* _Assignment 1_
According to the article below on the 1969 film The Madwoman of Chaillot, where was the film shot?
* _Assignment 2_
Using the article below on the 1969 film The Madwoman of Chaillot, state whether each statement agrees with it, answering yes or no and quoting the words that decide it: (a) Warner Bros.-Seven Arts distributed the film. (b) The film runs 120 minutes. (c) Ray Simm designed the film's sets.
* _Assignment 3_
Write a continuation of the article below on the 1969 film The Madwoman of Chaillot, starting after its final sentence.

* _Exercise passage_

=== Begin Enclosure ===

- Film poster
- Directed by: Bryan Forbes
- Written by: Edward Anhalt
- Based on: La Folle de Chaillot 1945 play by Jean Giraudoux, in 1947 adapted by Maurice Valency
- Produced by: Ely Landau Anthony B. Unger
- Starring: Katharine Hepburn Charles Boyer Claude Dauphin Edith Evans John Gavin Paul Henreid Oskar Homolka Margaret Leighton Giulietta Masina Nanette Newman Richard Chamberlain Yul Brynner Donald Pleasence Danny Kaye
- Cinematography: Burnett Guffey Claude Renoir
- Edited by: Roger Dwyre
- Music by: Michael J. Lewis
- Production company: Commonwealth United Entertainment
- Distributed by: Warner Bros.-Seven Arts
- Release date: October 12, 1969;
- Running time: 132 minutes
- Country: United States
- Language: English

= The Madwoman of Chaillot (film) =

1969 film by Bryan Forbes, John Huston

The Madwoman of Chaillot is a 1969 American satirical film made by Commonwealth United Entertainment and distributed by Warner Bros.-Seven Arts. It was directed by Bryan Forbes and produced by Ely A. Landau with Anthony B. Unger as associate producer. The screenplay was by Edward Anhalt, based on The Madwoman of Chaillot, Maurice Valency's adaption of La Folle de Chaillot by Jean Giraudoux. The music score was by Michael J. Lewis and the cinematography by Burnett Guffey and Claude Renoir. It was shot at the Victorine Studios in Nice and on location in Paris. The film's sets were designed by the art director Ray Simm.

=== End Enclosure ===

(Records from a dataset)
=== Begin Enclosure ===

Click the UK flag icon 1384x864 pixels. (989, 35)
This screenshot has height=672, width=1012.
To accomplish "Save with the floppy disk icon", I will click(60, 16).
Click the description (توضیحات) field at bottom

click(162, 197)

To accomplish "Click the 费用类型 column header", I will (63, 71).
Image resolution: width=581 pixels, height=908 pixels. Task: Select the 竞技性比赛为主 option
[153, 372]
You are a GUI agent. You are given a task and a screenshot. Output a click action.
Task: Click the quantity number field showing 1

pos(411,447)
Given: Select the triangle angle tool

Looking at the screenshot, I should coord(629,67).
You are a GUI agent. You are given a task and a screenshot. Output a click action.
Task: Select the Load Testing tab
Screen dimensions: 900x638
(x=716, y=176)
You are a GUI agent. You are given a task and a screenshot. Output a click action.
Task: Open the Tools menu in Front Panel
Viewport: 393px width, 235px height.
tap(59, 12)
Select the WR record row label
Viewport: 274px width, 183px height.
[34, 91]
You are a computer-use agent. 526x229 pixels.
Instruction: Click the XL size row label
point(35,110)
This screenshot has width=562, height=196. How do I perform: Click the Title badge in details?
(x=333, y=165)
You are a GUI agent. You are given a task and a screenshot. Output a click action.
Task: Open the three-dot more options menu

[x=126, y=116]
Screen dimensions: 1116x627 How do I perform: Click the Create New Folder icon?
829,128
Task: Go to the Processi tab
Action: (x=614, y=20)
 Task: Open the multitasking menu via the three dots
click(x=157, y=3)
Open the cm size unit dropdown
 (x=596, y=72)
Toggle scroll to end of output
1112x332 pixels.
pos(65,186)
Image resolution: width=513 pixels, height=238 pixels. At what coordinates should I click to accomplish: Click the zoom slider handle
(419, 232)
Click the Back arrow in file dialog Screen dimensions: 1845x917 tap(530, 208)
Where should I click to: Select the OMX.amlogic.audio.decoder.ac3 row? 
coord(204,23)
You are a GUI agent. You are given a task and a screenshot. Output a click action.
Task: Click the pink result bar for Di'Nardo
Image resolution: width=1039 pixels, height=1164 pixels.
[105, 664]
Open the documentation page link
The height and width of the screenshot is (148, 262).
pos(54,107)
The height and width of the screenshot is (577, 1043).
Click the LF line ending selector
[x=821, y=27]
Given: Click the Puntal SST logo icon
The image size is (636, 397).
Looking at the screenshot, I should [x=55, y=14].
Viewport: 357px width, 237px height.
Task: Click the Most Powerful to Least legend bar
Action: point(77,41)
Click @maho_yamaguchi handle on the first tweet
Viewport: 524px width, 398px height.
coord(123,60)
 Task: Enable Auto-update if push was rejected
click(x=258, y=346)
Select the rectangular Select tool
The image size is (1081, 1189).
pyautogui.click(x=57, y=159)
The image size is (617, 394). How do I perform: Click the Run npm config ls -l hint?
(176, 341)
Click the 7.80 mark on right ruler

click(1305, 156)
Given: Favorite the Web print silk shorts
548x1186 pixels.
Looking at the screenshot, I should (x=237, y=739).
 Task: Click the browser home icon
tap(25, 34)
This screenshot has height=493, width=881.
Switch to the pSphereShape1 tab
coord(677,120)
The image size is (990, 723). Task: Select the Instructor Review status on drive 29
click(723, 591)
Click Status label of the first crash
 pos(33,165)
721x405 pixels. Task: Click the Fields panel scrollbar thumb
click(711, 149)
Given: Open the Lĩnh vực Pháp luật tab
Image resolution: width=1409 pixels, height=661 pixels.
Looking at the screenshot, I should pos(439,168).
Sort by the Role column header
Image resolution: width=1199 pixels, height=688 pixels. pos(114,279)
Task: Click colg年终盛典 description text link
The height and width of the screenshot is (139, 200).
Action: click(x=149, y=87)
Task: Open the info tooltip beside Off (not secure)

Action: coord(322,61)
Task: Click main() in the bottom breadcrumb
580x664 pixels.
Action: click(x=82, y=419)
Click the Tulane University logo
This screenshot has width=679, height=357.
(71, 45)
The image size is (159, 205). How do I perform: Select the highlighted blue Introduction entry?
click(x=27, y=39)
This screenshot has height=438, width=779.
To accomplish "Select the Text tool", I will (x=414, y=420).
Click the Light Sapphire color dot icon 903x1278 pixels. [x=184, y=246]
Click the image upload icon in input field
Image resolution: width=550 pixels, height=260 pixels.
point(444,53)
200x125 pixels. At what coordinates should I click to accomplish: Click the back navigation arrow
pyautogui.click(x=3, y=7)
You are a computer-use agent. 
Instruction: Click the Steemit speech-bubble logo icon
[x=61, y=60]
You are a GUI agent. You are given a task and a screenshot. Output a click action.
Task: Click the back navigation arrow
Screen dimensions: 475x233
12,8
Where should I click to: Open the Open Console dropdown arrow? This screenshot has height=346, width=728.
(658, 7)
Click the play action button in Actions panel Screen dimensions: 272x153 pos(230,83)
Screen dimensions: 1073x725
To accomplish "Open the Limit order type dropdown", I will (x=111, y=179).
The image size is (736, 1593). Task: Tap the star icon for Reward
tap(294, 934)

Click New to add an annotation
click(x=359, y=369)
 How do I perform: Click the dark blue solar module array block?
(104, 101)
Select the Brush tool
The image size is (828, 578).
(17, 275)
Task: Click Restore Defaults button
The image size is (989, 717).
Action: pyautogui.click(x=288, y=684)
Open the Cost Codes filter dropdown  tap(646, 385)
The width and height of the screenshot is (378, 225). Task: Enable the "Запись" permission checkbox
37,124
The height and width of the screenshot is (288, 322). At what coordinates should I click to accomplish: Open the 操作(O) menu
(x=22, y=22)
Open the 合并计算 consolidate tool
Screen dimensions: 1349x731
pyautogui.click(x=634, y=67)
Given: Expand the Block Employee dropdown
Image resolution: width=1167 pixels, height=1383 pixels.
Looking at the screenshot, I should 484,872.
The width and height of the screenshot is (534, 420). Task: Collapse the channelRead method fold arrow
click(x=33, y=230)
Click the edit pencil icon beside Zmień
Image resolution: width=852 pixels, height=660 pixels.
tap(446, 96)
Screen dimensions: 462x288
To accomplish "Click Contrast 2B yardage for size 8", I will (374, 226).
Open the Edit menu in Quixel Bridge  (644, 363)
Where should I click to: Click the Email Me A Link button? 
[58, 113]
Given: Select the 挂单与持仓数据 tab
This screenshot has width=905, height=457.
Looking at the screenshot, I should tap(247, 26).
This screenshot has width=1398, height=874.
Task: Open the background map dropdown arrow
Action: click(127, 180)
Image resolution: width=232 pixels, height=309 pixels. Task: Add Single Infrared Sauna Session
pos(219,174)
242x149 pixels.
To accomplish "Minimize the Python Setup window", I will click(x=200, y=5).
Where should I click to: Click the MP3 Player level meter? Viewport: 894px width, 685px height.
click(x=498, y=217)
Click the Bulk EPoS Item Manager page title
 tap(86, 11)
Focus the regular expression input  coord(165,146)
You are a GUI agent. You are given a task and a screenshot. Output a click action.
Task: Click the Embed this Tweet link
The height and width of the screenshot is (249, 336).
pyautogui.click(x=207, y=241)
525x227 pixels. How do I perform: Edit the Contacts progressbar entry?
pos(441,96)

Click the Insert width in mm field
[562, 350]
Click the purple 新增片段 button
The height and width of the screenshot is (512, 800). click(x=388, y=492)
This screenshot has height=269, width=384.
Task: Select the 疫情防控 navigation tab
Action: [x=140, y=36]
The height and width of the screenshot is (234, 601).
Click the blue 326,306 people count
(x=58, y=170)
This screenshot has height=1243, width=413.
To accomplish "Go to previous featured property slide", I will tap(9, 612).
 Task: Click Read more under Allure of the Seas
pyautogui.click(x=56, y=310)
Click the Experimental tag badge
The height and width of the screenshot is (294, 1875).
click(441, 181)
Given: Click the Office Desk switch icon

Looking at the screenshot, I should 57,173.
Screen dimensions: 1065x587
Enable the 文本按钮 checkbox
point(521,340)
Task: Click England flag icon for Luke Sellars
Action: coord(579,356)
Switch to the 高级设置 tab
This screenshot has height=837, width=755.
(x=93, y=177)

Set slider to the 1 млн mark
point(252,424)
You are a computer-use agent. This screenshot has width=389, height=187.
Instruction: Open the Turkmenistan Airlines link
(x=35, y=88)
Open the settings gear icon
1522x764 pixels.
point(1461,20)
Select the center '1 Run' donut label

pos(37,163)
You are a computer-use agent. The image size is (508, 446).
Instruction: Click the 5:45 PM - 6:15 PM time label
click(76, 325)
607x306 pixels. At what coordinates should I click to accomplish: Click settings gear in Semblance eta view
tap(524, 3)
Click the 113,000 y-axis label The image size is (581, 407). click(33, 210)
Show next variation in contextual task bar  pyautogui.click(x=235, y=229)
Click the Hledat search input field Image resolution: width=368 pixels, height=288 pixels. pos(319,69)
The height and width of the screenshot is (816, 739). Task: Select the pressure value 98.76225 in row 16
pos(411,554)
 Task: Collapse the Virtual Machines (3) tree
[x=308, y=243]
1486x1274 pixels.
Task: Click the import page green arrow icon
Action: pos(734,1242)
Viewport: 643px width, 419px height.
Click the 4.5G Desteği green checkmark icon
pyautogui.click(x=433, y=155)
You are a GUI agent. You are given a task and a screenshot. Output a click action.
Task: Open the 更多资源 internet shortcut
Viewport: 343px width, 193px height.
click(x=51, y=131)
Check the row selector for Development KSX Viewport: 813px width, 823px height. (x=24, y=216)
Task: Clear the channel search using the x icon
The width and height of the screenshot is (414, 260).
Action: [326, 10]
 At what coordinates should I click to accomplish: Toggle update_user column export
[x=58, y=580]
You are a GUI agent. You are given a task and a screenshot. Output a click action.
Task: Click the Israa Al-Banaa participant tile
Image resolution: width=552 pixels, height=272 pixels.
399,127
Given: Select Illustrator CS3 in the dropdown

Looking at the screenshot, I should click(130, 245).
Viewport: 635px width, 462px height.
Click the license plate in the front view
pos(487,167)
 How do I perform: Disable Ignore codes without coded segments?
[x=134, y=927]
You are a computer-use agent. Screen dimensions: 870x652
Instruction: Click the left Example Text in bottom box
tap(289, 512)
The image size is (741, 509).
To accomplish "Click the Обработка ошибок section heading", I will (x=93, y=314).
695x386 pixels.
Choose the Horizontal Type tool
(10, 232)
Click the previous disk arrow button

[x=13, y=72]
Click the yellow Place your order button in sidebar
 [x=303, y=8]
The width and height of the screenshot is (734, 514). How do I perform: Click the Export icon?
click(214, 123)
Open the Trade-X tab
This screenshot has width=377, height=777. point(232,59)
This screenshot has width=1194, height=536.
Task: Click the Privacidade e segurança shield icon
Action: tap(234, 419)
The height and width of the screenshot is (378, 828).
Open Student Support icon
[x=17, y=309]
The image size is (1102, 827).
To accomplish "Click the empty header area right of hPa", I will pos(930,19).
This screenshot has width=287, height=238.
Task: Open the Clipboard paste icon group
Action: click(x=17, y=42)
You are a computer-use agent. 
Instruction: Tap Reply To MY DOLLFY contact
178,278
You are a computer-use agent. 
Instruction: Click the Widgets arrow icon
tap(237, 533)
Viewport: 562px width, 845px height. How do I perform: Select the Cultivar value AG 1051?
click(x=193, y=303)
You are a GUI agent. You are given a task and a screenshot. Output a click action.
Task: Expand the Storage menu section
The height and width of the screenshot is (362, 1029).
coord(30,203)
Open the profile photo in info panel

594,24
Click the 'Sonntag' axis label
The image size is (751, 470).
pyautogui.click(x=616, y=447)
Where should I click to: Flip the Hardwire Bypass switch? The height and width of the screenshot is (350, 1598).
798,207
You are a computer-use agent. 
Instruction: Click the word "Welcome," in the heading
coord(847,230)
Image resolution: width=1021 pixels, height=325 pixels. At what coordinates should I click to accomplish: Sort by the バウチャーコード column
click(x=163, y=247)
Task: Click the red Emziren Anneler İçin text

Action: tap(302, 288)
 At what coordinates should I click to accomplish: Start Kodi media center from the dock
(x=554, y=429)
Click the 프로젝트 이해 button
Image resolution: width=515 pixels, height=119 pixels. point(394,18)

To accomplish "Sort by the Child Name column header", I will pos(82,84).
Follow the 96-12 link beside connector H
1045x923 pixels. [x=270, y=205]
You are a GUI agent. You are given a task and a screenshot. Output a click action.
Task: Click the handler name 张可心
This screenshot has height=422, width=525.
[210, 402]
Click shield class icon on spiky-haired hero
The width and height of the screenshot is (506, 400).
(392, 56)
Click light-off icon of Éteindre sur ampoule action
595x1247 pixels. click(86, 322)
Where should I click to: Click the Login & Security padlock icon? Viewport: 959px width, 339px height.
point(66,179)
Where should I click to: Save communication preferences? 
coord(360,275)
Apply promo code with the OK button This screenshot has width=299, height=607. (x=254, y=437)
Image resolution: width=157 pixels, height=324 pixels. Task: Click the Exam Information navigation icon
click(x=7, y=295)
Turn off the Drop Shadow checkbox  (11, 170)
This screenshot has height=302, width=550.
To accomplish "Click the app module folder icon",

=== End Enclosure ===

* _Expected output 1_
At the Victorine Studios in Nice and on location in Paris.

* _Expected output 2_
(a) Yes: "distributed by Warner Bros.-Seven Arts"
(b) No: "Running time: 132 minutes"
(c) Yes: "The film's sets were designed by the art director Ray Simm."

* _Expected output 3_
The film stars Katharine Hepburn with Paul Henreid, Oskar Homolka, Yul Brynner, Richard Chamberlain, Edith Evans and Donald Pleasence.

A musical version of the play titled Dear World with music and lyrics by Jerry Herman, and starring Angela Lansbury, opened with little success on Broadway in 1969.

==Plot==
The story is set in a 20th-century society endangered by power and greed and imagines the rebellion of the "little people" against corrupt and soulless authority.

A group of prominent men—The Reverend, The General, The Commissar, The Chairman and The Broker—meet at a café to discuss how they can increase their already massive fortunes. The Prospector eventually approaches them with his offer. He says that there is oil in Paris, but requires that each of them share a terrible secret before he tells all. They do, and he reveals that the earth of Chaillot is “soggy with oil.”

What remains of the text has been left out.